The South’s Finest Chocolate Factory (http://www.chocolatelovers.com)

Tucked away in World’s Fair Park is what most people refer to as the Chocolate Factory. For over 25 years the chocolatier has been churning out thousands of pounds of candy. But the history of the Chocolate Factory dates back even further to the late 1800s when the Littlefield and Steere Company started making chocolates and other treats. Nearly a decade after the shop opened, a devastating fire demolished the company’s store.
But the company was able to rebuild a factory to produce chocolate once again. Soon, it began to expand the menu and made more than 20,000 pounds of candy per day. When the candy factory closed, the building became a storage space for the next 50 years.
When the World’s Fair came to Knoxville in 1982, the building became a shopping center, housing several restaurants and boutiques. Once the fair left, the South’s Finest Chocolate Factory moved in and the business flourished. Now, it ships all over the U.S.
The Chocolate Factory is known for pecan–caramel turtles, butter creams and double chocolate fudge, though it makes over 100 different candies in-house.
“The one thing I really like about it is (that) I’ve been going there since I was little and it brings back memories,” said UT sophomore Sarah Varandoe. “They have really good chocolates too.”
The shop makes its famous chocolates nearly every day from morning until night.
“We hand-make our chocolates and use the best quality chocolate and nuts, and it’s fresh,” said employee and former customer Charlotte Culvahouse.
The chocolates have no preservatives and a shelf life of over four months. Aside from its main location at World’s Fair Park, just below the Sunsphere, the Chocolate Factory has another location on Kingston Pike.
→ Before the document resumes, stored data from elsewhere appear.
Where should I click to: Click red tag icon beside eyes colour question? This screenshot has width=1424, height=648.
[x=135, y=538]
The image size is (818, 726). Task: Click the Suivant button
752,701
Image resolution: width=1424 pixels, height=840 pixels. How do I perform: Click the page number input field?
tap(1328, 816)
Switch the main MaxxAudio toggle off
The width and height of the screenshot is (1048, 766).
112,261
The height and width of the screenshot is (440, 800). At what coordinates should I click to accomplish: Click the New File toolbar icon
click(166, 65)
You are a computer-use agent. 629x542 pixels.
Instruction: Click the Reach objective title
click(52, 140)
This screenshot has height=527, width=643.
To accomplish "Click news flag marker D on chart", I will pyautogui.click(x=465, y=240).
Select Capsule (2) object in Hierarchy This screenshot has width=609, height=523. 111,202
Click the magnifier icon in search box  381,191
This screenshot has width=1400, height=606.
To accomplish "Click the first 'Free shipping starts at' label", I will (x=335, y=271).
Bijou Theatre (http://www.knoxbijou.com)

One of Knoxville’s most beloved landmarks is the Bijou Theatre on Gay Street. The theater, Knoxville’s fourth oldest building, is now 98 years old. Though it was closed briefly in 2005 because of financial issues, the theater is back in all of its glory.
“The (Bijou) is beautiful because it’s been there for so long and it’s cool to see the architecture,” said Elizabeth Cox, a UT graduate. “It’s very charming.”
The Bijou opened in 1909 as part of the now defunct Lamar House, a hotel and tavern built in 1817. Its first performance was the musical “Little Johnny Jones.”
When Knoxville was segregated, black members of the audience could only sit in the uppermost balcony of the theater.
Besides bringing in diverse productions from local jazz groups to big-name musicians, the Bijou is also visited by ghosts, according to local legend. There have been enough reports of paranormal activity from employees and stage crew that the East Tennessee Paranormal Research Society decided to investigate.
The ETPRS investigated the Bijou in 2006 and found some eerie instances. For example, the society claims to have recorded “conversations” on the fourth floor and in the basement, where a Civil War general is said to have died. When asked a question, a smoky, floating ball would appear, but it only appears when asked a question, according to investigators. The ETPRS has also captured several pictures of the balls and apparitions in the aisles and stage of the theater. The photos and audio are posted on the web site, http://www.tnseeparanormal.com/Knoxvillebijou.html.
This month the Bijou will feature Hanson, the Knoxville Jazz Orchestra, Elliott Yamin, Guster and comedian Henry Cho. The theater will also host this year’s Fall Festival of Arts, a seven-act series of musicians and performers from all over the country.
“It’s a cool old theater with great acoustics — the best acoustics in the state, from what I’ve heard,” said Tom Bugg, a Bijou employee.

The Tomato Head (http://www.thetomatohead.com)

The Tomato Head, formerly known as the Flying Tomato, fits right in with the local businesses in Market Square. It is known for turning first-time customers into regulars with its pizzas, sandwiches and baked goods.
“We have a pretty strong group of regulars that come in almost everyday,” said Trace Bateman, a Tomato Head employee.
It all started back in 1990 when the Tomato Head was originally set to open as a French bistro, but it became much more when owner Mahasti Vafaie found a pizza oven that had been left behind.
Though Tomato Head is mainly a restaurant, it is also part art gallery and artistic venue. Musicians, poets and performance artists occasionally come to perform.
The Tomato Head comes up with its own T-shirt designs that feature the signature “pizza gal” or its own version of the Sunsphere, with a tomato mounting the top.
Walking in, it is hard to miss the artwork showcasing local artists covering the walls. All the artwork is for sale and changes every month.
The Tomato Head now has a 40-member staff and a new location in Maryville.
“Tomato Head is the one place I always take my friends from out of town,” said Holly Lucas, senior in studio art. “The service is good, the crowd is varied and the food never disappoints.”